Figure essentielle du quatuor, du quintette et de la musique de chambre, qu’il illustra magistralement et d’abondance, Luigi Boccherini nous lègue des œuvres vocales, sacrées comme profanes, quelque peu rejetées dans l’ombre. Pourtant, dès ses premières années italiennes, le compositeur a porté une grande attention à la musique religieuse. La réédition de ce remarquable enregistrement s’imposait donc tout particulièrement, d’autant que la série « Ricercar in Eco » se signale aussi par la modicité de son prix.
Des deux versions de ce Stabat mater, Wieland Kuijken (dont le nom – étrangement – figure sur la plaquette d’accompagnement, mais pas sur le cartonnage) a choisi la première, confiée à la seule voix de soprano et à un quintette à deux violoncelles. La seconde répartit entre trois solistes la partie vocale et ajuste les dynamiques du quintette à une dimension orchestrale.

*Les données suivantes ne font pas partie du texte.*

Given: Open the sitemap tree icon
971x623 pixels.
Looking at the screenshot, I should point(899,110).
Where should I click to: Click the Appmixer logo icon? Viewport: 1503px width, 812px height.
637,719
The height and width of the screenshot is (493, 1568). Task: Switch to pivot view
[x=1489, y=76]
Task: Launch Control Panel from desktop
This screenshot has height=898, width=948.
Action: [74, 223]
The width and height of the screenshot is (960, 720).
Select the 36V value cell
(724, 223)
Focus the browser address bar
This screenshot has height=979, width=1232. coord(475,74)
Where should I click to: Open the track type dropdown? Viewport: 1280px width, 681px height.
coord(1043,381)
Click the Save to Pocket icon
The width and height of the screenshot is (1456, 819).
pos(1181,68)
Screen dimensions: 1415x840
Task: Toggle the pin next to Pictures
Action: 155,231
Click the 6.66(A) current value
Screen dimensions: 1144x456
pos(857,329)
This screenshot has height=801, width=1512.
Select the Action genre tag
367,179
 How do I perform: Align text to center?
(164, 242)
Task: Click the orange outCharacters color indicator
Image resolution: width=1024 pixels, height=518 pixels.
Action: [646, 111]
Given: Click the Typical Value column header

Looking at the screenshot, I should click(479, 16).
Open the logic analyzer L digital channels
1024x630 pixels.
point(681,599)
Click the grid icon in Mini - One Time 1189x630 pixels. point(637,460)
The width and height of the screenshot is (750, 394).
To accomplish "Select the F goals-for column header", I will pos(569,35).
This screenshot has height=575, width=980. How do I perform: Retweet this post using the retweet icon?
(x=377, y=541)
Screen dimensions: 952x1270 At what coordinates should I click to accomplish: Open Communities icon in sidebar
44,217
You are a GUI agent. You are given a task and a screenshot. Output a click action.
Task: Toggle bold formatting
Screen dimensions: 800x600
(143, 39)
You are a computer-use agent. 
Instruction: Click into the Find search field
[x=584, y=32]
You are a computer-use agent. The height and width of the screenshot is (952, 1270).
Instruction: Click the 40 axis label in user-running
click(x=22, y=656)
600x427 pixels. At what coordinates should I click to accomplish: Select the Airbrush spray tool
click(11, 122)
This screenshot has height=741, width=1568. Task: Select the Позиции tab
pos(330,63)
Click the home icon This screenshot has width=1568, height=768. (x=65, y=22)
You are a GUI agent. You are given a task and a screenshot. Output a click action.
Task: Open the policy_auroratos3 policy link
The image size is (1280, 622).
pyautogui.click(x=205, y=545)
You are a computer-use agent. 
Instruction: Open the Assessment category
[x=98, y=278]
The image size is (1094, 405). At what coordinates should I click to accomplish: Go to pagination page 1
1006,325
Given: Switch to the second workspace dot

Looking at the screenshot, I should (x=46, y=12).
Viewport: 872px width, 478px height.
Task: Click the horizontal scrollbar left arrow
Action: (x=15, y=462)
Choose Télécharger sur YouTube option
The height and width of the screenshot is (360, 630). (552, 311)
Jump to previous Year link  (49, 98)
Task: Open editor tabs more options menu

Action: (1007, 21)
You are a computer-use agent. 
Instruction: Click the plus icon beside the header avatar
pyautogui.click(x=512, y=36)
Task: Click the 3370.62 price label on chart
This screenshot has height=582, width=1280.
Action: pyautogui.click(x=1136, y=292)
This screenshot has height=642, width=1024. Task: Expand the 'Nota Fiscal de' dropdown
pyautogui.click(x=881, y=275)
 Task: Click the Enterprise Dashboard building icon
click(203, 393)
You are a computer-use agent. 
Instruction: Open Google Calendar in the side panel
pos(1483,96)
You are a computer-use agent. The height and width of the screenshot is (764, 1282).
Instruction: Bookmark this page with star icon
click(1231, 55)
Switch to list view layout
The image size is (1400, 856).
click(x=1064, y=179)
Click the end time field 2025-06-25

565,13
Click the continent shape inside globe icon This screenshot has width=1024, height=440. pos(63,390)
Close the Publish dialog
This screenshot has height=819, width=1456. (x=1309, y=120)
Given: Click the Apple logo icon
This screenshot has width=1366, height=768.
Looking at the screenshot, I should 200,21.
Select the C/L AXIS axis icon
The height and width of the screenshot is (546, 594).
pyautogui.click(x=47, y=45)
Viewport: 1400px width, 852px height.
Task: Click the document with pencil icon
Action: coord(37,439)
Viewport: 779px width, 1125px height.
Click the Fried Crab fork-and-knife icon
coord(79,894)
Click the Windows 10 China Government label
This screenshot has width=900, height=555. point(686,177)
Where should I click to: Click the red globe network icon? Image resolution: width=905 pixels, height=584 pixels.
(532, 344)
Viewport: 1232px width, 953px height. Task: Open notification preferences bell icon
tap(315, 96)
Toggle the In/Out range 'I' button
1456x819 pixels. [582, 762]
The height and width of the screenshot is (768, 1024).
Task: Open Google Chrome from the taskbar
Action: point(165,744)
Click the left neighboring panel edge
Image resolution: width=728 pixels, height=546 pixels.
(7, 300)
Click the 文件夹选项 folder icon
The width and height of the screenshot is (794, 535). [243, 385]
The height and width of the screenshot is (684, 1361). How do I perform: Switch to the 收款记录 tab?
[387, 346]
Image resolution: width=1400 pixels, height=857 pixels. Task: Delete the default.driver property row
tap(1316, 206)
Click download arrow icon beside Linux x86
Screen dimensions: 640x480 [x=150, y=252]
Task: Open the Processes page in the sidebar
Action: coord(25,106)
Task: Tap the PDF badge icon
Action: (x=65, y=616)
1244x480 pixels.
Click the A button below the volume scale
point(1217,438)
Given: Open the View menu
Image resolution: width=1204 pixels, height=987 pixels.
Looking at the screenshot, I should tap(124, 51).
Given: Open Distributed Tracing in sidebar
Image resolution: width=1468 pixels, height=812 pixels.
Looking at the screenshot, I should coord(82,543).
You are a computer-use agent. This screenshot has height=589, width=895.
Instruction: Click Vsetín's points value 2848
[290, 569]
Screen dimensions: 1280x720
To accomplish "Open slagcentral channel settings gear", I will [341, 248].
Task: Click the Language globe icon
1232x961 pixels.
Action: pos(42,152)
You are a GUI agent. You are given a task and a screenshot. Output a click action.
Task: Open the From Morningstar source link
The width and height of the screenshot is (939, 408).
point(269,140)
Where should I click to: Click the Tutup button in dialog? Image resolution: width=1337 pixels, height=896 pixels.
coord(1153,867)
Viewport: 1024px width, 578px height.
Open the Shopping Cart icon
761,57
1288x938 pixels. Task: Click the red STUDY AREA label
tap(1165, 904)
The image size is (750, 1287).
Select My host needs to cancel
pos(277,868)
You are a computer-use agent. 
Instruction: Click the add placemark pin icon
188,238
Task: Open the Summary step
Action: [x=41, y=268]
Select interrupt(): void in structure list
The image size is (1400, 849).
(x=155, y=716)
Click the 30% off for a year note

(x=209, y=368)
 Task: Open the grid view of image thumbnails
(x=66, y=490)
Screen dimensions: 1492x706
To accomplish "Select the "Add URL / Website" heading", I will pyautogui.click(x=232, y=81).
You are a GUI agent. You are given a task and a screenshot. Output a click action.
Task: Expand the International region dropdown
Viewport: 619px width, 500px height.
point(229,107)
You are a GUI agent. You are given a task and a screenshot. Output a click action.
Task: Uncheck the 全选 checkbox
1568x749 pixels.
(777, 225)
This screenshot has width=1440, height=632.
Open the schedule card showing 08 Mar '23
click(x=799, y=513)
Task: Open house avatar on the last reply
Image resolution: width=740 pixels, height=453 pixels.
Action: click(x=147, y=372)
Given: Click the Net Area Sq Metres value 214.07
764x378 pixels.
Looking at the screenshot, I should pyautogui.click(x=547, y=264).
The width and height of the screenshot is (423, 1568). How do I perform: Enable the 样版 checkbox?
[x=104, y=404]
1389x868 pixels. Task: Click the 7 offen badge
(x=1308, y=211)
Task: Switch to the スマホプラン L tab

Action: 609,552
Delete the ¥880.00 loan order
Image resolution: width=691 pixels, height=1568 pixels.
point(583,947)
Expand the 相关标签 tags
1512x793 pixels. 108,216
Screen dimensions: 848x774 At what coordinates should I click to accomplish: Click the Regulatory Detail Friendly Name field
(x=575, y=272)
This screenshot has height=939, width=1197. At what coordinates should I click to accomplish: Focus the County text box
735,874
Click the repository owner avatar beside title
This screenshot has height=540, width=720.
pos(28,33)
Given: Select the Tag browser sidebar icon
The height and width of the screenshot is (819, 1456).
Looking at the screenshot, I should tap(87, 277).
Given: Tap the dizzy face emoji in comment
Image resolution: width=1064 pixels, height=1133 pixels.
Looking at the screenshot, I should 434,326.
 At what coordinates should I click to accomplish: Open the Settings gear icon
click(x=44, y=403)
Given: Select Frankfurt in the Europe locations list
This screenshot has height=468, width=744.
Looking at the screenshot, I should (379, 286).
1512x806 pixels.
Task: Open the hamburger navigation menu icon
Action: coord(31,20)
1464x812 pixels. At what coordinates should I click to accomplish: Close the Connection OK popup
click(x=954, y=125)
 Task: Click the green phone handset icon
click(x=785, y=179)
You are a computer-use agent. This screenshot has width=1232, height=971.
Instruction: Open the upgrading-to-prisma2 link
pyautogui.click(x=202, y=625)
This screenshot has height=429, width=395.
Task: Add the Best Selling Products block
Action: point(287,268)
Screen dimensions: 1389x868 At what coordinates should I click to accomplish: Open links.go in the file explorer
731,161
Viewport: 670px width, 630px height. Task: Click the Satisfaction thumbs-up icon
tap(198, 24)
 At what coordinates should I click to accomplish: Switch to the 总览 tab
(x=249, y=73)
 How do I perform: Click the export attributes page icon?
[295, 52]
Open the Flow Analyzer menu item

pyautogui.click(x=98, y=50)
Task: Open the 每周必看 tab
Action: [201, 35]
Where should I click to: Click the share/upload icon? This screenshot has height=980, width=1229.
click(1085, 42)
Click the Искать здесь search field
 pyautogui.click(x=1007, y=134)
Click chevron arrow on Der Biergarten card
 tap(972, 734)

Boccherini introduit cette version révisée par une ouverture empruntée à sa symphonie opus 35 n°2 (alors inédite, 1782). Celle retenue ici commence par le larghetto du quintette opus 11 n°4 (le n°5, comportant le célèbre menuet), choix particulièrement opportun, qui affirme le fa mineur, douloureux, et permet à chacun des instruments de s’exprimer avec un lyrisme grave. L’ouvrage se signale par son caractère singulier, hybride, puisque c’est une sorte de sextuor avec voix. Il s’agit là d’une œuvre intime, à laquelle l’économie de moyens confère une force peu commune. Le « grave » introduit par le quintette permet à la soliste de déployer sa belle phrase, en parfaite harmonie avec celle de chacune des cordes. Le récitatif « Quis es homo » et les séquences instrumentales renouvellent la palette expressive. Le style concertant du « Eja mater », avec son solo de violoncelle, qui invite la soprano à une brève cadence, participe de la diversité des écritures, et plus d’une fois on pense aux Sept dernières paroles du Christ en croix de Haydn, tant le caractère et le style en sont proches. Les figuralismes discrets de la voix et du violon sur « plagas » (les plaies du Christ) du « Fac ut portem » nous rappellent que cette œuvre est à la charnière du classicisme. La variété des formes et des procédés sert à merveille ce texte éminemment dramatique et émouvant. La pureté, la fraîcheur du timbre, la souplesse et l’agilité de la voix de Sophie Karthäuser, alors à ses débuts, lui permettent de donner à cette œuvre la sensibilité, l’émotion idéales. Les Folies françoises jouent parfaitement le jeu, partenaires rêvés dans ce répertoire. Jérôme Lejeune, directeur artistique, l’avait bien compris.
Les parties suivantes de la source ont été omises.